Population and Climate Change

I attended a session today hosted by Development and Climate Days on population and how it is important to both mitigation and adaptation concerns.  Apparently, IPCC 2007 does not assign due weight to the variable of population, and especially to the critically important characteristics of population like age, gender, and socioeconomic distribution, all of which will define future consumption patterns (and, hence, CO2 emissions) and resilience to environmental change.  Perhaps it is too difficult a discussion to have, as Rush has indicated for us.   The take-home message from the session was that population dynamics is at the dead-center of everything discussed here in Copenhagen.  Is family planning the silver bullet?  Well, aside from the fact that family planning interventions are notoriously difficult to carry out – given sensitive cultural and socio-economic concerns – even if we could reduce the size of families, experience and data show that smaller families, on average, live more affluent lifestyles.  This means more consumption, which means more emissions, which means we’re worse off than before.

So, I will pose the $64,000 question raised in the session: How do we break the vicious cycle involving total fertility, consumption, and emissions of greenhouse gases?  I have confronted this question many times before in discussions about human behavioral ecology, conservation, and “the myth of the noble savage” (see here, here, and here).  How do we make family planning attractive to those typically averse to it, for whatever reason – cultural and biological?
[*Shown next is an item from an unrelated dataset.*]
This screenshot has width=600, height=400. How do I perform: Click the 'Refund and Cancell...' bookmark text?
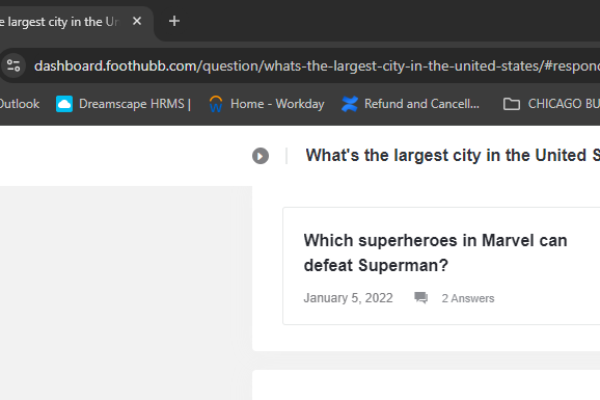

And is our solution to over-consumption (and pollution) waiting on the deliberate construction of human institutions that are effective at limiting our biological drive to consume well beyond our needs and to the detriment of our collective welfare?  Certainly, the normative dialogue omnipresent at conferences like this (we should do this, we should do that, we should all play our part, etc.) are healthy signs in our global community, but I believe that it’s going to take some serious leadership to force the world to act in ways more aligned with our (articulated) common interests.

Big marches today!  I left the Concert House and was consumed by hordes of sign-toting, drum-beating, smiling earth lovers (most dressed casually, some dressed as polar bears).  It was an impressive sight, impossible for the negotiators to miss.

Written by NICHOLAS PARKER.

3 thoughts on “Population and Climate Change

  1. Daniel Poon

    The only viable long-term solution to the population control problem is to educate women. Population control is most effective when individual women have the socially-sanctioned and -supported power to control their own reproduction, and this power is really impossible to achieve as long as women are undereducated and thereby institutionally dependent upon their male relatives.

    I have to agree with the first commenter that we shouldn’t allow worries about population to distract us from the more immediate worries about inefficient distribution and over-consumption in the more energy-intense regions of the world, where our gains would be greater and our rate of return faster. Nevertheless, the sustainability problem is not going away as long as we have unbounded population.